ACTIVITY = Copy each line of the entries that includes the word "with".

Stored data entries
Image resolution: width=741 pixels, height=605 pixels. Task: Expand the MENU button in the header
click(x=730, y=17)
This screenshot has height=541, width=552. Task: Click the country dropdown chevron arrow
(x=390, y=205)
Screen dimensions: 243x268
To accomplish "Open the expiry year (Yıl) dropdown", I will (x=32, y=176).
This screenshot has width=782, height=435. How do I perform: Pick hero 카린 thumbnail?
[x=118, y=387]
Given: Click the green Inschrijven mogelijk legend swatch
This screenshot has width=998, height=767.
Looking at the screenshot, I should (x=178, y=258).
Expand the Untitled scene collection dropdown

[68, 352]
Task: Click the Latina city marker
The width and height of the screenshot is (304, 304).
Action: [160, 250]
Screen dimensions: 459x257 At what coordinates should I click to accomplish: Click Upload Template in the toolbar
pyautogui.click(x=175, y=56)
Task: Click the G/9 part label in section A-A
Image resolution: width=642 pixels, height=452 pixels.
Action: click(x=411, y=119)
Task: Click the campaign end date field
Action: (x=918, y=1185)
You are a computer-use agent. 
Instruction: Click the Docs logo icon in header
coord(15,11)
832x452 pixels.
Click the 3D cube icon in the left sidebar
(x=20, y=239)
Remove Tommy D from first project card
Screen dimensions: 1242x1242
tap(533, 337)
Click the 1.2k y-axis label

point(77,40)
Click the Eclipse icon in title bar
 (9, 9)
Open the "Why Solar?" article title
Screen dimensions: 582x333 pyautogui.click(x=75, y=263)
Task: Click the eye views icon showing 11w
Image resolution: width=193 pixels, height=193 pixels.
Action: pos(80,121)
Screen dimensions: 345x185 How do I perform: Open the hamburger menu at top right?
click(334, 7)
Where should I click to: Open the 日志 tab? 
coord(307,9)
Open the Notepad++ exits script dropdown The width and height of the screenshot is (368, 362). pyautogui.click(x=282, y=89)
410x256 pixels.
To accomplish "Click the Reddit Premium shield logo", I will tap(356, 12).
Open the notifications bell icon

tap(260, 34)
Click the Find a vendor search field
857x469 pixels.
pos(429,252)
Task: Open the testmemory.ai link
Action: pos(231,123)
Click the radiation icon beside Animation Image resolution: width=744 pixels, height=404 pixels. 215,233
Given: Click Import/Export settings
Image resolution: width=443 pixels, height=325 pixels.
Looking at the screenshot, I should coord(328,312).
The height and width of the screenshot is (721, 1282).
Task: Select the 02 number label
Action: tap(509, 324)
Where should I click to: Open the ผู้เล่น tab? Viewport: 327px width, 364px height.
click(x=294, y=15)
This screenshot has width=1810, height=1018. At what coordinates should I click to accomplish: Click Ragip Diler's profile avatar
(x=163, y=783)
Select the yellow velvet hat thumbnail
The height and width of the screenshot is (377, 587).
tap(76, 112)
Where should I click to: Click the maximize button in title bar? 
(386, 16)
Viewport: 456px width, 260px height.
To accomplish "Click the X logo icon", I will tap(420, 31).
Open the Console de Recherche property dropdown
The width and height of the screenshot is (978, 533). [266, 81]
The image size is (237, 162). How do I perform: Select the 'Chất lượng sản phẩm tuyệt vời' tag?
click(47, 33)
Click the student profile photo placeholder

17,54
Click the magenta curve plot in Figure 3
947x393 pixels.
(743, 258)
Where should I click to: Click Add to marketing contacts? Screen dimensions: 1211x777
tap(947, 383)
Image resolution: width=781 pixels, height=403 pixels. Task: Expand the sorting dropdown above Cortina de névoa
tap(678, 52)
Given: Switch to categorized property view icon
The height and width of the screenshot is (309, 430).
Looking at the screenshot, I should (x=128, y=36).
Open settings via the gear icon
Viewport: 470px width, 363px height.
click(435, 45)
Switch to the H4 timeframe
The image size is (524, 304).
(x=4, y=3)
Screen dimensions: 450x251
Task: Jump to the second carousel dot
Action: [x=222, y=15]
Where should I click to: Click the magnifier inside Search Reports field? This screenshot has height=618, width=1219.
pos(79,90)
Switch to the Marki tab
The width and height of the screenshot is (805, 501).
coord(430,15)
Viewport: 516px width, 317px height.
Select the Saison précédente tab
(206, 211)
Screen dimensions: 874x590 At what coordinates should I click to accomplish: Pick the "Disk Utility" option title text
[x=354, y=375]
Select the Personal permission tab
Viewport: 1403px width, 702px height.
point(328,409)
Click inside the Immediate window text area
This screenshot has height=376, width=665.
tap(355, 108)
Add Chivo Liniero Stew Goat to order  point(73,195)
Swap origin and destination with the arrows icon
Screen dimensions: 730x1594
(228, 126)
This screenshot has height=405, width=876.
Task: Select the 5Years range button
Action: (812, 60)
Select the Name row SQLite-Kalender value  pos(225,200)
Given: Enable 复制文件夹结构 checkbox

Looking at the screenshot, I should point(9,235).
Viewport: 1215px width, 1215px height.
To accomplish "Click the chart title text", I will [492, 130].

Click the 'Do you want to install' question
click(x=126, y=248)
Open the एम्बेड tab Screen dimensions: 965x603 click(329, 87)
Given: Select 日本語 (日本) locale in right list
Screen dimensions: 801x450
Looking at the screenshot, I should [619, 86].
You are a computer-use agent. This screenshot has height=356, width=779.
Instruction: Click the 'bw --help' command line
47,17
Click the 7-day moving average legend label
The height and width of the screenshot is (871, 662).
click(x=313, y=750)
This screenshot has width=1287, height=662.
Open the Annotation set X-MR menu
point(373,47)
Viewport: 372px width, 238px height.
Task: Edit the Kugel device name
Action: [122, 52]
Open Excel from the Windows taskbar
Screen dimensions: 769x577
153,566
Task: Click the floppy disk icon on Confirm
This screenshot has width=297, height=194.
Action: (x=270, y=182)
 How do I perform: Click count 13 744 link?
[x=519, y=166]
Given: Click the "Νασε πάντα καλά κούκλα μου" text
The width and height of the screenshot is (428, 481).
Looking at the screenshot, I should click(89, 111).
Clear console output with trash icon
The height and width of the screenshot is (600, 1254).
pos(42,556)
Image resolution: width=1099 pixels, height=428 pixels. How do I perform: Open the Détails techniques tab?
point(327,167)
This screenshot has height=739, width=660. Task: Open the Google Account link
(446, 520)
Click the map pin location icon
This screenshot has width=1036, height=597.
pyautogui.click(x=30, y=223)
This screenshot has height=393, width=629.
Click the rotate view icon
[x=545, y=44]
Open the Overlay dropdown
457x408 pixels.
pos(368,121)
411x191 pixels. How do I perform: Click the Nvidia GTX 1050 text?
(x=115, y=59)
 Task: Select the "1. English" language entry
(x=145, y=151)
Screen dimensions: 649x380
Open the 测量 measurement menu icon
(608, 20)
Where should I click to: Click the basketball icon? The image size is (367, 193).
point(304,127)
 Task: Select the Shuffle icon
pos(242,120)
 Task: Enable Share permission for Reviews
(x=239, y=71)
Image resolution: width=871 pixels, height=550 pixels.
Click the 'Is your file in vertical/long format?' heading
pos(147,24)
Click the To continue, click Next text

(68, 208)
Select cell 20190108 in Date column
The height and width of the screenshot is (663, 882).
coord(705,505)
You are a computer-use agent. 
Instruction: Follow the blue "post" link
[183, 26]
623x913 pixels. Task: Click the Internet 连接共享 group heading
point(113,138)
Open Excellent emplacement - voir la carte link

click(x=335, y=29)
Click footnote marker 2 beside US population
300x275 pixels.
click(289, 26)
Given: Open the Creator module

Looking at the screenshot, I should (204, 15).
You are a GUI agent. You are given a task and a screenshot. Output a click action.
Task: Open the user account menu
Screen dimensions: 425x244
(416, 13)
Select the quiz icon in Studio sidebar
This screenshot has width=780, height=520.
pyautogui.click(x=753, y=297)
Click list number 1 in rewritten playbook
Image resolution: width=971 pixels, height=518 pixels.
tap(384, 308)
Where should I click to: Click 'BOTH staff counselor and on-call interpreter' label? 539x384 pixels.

YOUR SOLUTION =
Swap origin and destination with the arrows icon
Clear console output with trash icon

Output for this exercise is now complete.